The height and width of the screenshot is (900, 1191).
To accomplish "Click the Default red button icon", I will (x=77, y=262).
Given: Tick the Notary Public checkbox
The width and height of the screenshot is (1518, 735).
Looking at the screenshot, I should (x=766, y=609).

══════════════════════════════

◆ Work instruction
Would you copy out all of the entries exactly?

◆ Output
The height and width of the screenshot is (900, 1191).
To accomplish "Click the Default red button icon", I will (x=77, y=262).
Given: Tick the Notary Public checkbox
The width and height of the screenshot is (1518, 735).
Looking at the screenshot, I should (x=766, y=609).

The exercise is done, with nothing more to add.